Sunday, August 29, 2010

Summer bounty

This is the best time of year for tomatoes and so many more fruits and veggies. You want to devour them all up as soon as possible, for you know that their season is fleeting and before long they will be gone for another year. So the next best thing is freezing and canning.

That is exactly what I did when I made a fresh tomato and basil sauce. I enjoyed it fresh that evening and froze the remainder to enjoy later in the fall.

Tomato Basil Sauce

2 tbsp olive oil
1/2 a medium yellow onion, diced
6 garlic cloves, minced
pinch red chili flakes
2 bay leaves
Salt and pepper to taste
2 tbsp red wine
2 lbs of fresh tomatoes, chopped
pinch of sugar
handful of fresh basil, chopped ( or chiffonade, if you want to get fancy)

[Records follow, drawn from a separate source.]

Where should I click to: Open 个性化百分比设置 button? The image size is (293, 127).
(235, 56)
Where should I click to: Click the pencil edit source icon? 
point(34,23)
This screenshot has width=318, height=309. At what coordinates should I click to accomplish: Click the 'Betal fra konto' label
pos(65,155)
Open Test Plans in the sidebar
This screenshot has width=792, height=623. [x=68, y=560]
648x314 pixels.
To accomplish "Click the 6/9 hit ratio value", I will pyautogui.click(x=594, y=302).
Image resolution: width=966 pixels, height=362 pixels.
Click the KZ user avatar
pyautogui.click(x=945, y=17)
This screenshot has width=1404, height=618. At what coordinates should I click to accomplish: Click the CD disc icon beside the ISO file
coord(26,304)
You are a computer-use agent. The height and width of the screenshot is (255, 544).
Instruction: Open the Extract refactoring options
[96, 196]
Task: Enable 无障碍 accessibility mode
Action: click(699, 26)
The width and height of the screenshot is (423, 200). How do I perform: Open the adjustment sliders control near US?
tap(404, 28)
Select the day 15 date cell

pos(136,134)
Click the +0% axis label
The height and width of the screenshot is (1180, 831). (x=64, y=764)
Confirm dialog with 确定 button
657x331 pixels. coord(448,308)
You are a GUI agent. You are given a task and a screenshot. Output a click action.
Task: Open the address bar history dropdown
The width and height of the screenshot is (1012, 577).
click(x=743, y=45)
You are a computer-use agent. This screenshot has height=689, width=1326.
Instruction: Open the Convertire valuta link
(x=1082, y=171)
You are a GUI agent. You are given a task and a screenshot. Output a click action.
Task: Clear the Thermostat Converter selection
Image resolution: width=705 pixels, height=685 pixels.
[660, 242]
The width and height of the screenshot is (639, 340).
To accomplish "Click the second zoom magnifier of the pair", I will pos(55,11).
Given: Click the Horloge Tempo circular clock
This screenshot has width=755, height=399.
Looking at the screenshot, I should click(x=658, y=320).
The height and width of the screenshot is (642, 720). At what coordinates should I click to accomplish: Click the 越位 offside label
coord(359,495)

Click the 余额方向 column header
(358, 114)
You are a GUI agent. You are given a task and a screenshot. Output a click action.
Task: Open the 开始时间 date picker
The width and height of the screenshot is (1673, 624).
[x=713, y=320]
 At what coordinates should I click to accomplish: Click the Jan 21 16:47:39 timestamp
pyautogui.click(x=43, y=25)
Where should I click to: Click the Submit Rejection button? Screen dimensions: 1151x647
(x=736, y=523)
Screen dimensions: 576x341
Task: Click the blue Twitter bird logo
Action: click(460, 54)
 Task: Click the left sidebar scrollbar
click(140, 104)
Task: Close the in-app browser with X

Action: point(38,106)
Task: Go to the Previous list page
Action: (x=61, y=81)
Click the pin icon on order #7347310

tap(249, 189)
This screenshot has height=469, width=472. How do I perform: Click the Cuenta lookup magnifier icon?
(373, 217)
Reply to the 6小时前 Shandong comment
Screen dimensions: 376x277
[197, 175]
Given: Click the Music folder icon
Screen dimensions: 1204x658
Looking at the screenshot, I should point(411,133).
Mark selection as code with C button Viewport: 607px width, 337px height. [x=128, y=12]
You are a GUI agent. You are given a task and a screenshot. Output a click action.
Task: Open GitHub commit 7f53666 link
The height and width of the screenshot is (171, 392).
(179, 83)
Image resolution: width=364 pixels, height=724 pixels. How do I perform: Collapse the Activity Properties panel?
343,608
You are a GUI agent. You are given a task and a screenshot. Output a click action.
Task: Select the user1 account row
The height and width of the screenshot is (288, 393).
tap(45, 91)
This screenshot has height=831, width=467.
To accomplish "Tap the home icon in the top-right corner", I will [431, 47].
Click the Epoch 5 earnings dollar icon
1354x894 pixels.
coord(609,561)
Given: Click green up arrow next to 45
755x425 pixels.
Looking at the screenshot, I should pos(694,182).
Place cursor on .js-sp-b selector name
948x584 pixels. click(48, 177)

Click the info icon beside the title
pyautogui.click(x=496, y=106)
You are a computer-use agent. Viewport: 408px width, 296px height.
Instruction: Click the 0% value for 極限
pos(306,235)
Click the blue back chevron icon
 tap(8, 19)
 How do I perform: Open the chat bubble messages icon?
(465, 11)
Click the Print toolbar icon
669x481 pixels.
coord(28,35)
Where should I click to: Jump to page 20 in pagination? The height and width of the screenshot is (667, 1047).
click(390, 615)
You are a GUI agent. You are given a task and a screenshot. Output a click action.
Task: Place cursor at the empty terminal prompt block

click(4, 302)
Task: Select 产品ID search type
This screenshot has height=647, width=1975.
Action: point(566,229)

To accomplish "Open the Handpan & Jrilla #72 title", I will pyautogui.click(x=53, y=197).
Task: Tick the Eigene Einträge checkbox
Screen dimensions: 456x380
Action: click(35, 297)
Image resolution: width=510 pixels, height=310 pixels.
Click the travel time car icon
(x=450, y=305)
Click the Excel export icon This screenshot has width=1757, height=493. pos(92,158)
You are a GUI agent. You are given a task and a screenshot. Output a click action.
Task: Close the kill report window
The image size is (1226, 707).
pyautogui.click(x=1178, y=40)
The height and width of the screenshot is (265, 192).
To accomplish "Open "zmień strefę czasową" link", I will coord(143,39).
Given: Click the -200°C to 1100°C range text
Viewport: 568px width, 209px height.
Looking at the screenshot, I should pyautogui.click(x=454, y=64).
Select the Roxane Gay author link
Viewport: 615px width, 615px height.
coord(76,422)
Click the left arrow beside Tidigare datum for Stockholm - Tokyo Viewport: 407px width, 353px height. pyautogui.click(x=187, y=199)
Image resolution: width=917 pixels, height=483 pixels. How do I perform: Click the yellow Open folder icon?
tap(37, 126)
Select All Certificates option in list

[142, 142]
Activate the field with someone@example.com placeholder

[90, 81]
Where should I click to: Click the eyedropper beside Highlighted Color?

Saute the onion, garlic and chili in the olive oil in a large pot. Add the red wine and reduce to half. Add the chopped tomatoes ( and a couple of ounces of water if you think it needs it to get going) and the sugar, bay leaves, salt and pepper. Simmer on medium until the tomatoes have softened and it resembles a sauce ( about 30 min). Add the the basil and simmer for an additional few minutes. Serve over pasta. Or let it cool to room temperature and put in a freezer safe container.

1 comment:

  1. I love making my own sauce from fresh tomatoes too. But often I tend to get lazy and just lightly saute some cut up cherry tomatoes in olive oil with garlic and then pour it over my pasta.